**SUPPLIED INFORMATION**
• • • •

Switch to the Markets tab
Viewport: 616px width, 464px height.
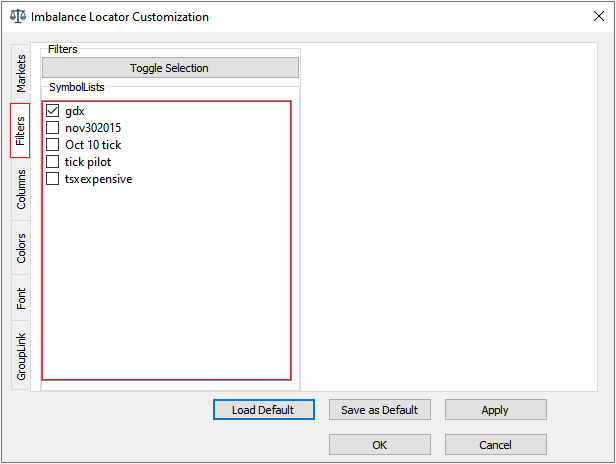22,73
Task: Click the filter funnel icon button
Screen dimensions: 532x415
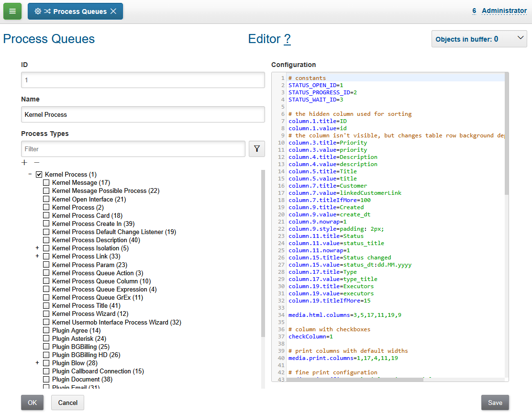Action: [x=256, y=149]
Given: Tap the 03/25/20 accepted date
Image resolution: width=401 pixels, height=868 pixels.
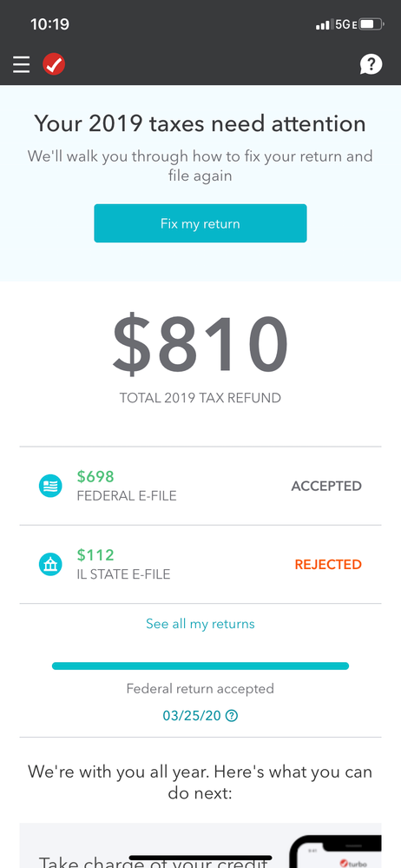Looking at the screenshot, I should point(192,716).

• • • •

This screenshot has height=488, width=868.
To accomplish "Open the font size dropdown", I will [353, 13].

• • • •

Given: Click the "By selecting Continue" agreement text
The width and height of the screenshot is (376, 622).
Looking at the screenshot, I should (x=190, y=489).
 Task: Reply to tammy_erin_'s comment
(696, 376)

• • • •

**DESCRIPTION OF THE TASK**
Range to copy from the listing above: the line containing "Switch to the Markets tab" down to the line containing "Given: Tap the 03/25/20 accepted date", both included. Reproduce it exactly, minus the pictures, and add nothing.

**EXERCISE RESULT**
Switch to the Markets tab
Viewport: 616px width, 464px height.
22,73
Task: Click the filter funnel icon button
Screen dimensions: 532x415
Action: [x=256, y=149]
Given: Tap the 03/25/20 accepted date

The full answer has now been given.